-- Data records follows --

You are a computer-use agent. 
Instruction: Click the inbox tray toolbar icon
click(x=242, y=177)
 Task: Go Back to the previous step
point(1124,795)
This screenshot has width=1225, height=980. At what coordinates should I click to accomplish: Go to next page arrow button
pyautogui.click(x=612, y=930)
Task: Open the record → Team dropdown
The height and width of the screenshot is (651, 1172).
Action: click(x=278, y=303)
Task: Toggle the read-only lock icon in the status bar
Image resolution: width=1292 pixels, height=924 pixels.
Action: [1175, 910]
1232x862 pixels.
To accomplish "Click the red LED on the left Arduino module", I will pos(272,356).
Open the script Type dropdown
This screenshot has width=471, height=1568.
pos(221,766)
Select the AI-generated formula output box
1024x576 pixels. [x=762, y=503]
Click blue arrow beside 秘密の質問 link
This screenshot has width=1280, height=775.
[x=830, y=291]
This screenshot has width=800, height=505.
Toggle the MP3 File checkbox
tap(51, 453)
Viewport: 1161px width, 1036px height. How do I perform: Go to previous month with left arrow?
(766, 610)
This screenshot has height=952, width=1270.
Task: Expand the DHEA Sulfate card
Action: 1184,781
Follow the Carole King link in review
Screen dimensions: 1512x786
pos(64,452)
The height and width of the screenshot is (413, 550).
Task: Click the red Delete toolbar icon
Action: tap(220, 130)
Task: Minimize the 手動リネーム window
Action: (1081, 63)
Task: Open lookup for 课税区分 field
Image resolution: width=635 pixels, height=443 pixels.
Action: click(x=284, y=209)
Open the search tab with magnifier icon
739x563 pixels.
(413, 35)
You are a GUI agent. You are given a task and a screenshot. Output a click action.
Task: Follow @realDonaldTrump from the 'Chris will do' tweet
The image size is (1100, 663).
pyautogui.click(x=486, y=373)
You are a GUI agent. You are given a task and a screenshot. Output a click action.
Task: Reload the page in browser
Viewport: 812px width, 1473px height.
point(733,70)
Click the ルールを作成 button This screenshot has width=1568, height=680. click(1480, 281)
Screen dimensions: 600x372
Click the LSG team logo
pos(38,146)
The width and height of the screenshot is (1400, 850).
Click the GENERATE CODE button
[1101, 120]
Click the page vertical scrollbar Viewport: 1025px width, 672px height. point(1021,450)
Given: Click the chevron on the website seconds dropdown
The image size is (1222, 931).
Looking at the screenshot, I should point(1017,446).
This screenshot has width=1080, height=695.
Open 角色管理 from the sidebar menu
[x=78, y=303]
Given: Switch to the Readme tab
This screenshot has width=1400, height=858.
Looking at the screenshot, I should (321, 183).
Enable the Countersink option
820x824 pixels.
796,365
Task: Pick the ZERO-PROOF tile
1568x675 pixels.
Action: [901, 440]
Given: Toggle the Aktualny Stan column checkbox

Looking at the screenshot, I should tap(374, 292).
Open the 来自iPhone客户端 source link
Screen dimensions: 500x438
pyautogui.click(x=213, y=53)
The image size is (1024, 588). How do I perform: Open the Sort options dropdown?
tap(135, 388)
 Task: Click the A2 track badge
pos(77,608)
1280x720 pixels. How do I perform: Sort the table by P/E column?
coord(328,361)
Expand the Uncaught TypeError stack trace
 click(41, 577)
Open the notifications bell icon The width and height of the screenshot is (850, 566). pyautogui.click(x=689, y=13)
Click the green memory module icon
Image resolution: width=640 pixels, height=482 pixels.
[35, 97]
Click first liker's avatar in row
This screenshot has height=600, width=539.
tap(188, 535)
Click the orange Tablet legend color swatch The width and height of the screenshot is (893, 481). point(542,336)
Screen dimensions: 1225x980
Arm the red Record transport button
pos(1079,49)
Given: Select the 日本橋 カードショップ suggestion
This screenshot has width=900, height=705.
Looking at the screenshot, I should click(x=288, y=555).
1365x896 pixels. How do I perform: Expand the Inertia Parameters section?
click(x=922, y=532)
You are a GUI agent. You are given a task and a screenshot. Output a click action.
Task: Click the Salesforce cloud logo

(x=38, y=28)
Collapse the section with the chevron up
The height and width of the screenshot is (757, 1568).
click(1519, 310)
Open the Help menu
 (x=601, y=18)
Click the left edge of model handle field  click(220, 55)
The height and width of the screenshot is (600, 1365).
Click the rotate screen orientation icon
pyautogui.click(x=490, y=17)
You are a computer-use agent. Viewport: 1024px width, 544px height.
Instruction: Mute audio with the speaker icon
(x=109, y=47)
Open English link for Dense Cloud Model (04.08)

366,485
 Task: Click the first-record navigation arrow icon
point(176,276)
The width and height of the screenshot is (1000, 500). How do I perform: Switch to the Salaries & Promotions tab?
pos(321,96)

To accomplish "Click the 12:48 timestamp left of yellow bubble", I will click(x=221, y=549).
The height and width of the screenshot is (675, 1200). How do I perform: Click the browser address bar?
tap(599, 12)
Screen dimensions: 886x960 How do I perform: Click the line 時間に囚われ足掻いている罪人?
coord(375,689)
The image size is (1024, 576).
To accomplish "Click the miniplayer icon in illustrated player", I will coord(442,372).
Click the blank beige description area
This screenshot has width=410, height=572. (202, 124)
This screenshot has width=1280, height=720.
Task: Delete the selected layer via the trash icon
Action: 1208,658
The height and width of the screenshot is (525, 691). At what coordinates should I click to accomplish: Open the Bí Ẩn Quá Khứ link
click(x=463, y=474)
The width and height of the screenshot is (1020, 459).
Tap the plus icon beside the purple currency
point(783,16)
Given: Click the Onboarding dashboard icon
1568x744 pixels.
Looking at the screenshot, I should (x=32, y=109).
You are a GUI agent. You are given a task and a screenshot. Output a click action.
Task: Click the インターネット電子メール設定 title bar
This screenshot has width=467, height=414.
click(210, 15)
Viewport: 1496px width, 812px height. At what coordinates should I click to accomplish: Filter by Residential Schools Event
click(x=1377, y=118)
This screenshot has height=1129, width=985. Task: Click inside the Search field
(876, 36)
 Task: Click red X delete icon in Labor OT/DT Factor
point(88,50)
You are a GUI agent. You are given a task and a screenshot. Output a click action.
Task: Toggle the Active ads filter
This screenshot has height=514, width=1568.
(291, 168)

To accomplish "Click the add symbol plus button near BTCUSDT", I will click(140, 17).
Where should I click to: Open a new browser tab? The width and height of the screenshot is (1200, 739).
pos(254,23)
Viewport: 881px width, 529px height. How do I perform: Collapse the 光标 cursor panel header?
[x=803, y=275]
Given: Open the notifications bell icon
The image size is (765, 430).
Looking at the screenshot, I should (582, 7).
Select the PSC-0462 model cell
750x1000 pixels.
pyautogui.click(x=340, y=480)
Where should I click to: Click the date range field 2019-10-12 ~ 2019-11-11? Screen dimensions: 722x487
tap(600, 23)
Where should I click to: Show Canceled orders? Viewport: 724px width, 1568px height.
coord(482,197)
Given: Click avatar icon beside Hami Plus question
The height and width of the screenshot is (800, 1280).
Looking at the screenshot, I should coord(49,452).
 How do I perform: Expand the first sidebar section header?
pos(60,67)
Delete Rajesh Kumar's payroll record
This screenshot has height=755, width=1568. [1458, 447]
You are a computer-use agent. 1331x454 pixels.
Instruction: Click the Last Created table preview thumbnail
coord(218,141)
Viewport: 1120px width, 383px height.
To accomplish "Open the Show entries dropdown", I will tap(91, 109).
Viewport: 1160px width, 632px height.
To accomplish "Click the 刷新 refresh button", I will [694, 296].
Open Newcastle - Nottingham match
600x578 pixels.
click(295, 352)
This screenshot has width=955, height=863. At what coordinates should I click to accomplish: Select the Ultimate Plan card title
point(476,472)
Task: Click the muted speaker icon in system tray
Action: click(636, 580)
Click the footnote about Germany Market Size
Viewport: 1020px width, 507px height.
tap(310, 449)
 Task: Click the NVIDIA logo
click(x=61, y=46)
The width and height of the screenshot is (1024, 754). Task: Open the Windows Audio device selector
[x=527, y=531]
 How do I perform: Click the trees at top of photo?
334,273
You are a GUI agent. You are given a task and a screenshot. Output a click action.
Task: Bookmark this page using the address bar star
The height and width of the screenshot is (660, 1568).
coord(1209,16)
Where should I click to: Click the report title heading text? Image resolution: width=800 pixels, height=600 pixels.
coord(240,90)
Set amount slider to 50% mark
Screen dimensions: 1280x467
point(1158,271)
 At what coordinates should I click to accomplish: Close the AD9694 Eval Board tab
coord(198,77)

-- Data records concluded --

=== Task ===
Which lines above run from the one containing "Instruction: Click the Last" to the one containing "Task: Bookmark this"? Give them again exactly, both ends included.

=== Exercise response ===
Instruction: Click the Last Created table preview thumbnail
coord(218,141)
Viewport: 1120px width, 383px height.
To accomplish "Open the Show entries dropdown", I will tap(91, 109).
Viewport: 1160px width, 632px height.
To accomplish "Click the 刷新 refresh button", I will [694, 296].
Open Newcastle - Nottingham match
600x578 pixels.
click(295, 352)
This screenshot has width=955, height=863. At what coordinates should I click to accomplish: Select the Ultimate Plan card title
point(476,472)
Task: Click the muted speaker icon in system tray
Action: click(636, 580)
Click the footnote about Germany Market Size
Viewport: 1020px width, 507px height.
tap(310, 449)
 Task: Click the NVIDIA logo
click(x=61, y=46)
The width and height of the screenshot is (1024, 754). Task: Open the Windows Audio device selector
[x=527, y=531]
 How do I perform: Click the trees at top of photo?
334,273
You are a GUI agent. You are given a task and a screenshot. Output a click action.
Task: Bookmark this page using the address bar star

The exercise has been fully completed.